Le média américain n'est pas en mesure de préciser les changements apportés par le républicain. Mais selon le site Axios, il souhaitait renforcer la position de Washington sur plusieurs aspects qu'il considère personnellement comme importants, notamment le sort des matériaux nucléaires iraniens.

M. Trump a maintes fois répété qu'il était exclu que Téhéran se dote de l'arme atomique, et exige que son stock d'uranium hautement enrichi soit détruit.

La question du nucléaire est l'un des principaux points de friction dans les négociations pour mettre fin à la guerre déclenchée le 28 février par l'offensive israélo-américaine contre la République islamique.

Parmi les autres priorités du président figurent la réouverture et le déminage du détroit d'Ormuz par l'Iran, qui en bloquant cette voie d'eau perturbe gravement les approvisionnements en carburant et l'économie mondiale en général.

Les modifications apportées par Donald Trump pourraient encore prolonger les négociations.
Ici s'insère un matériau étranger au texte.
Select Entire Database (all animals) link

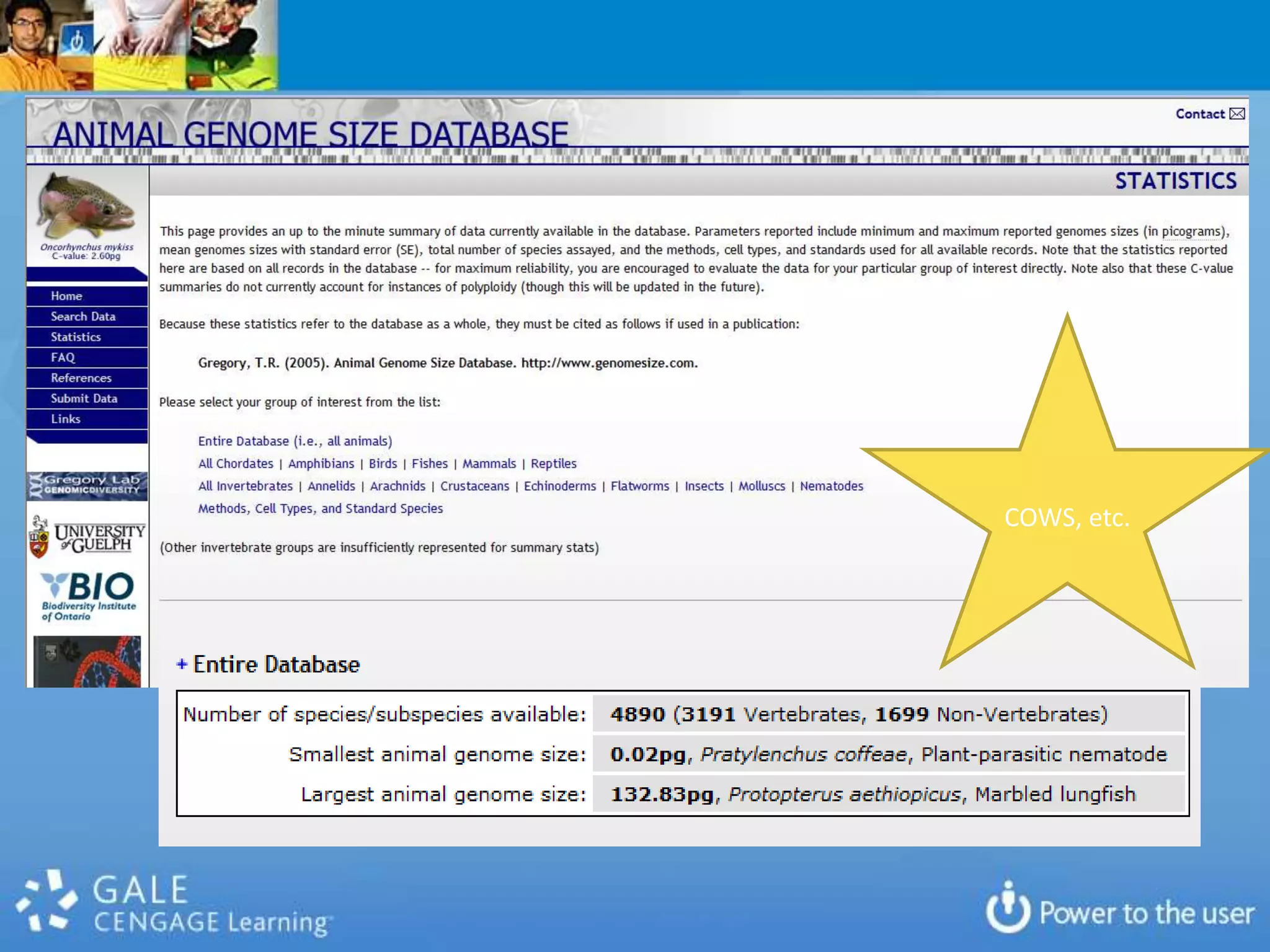tap(295, 441)
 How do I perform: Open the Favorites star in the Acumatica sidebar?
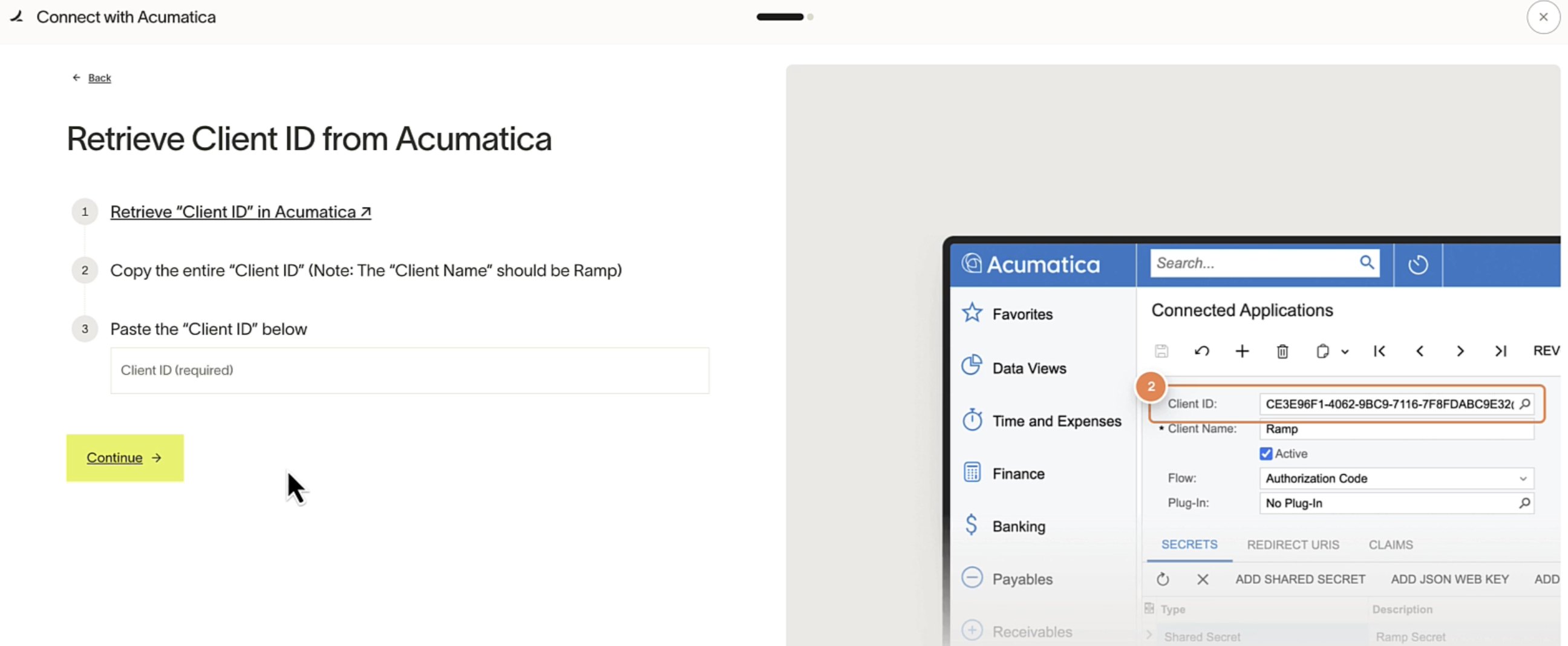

Des sources américaines ont indiqué à l'AFP que le président n'avait pas décidé de signer la proposition sur son bureau vendredi, après une réunion de crise à la Maison Blanche.

Dans la soirée, un responsable de la présidence avait affirmé que Donald Trump ne signerait un accord "que s'il est bon pour l'Amérique et que ses lignes rouges sont satisfaites".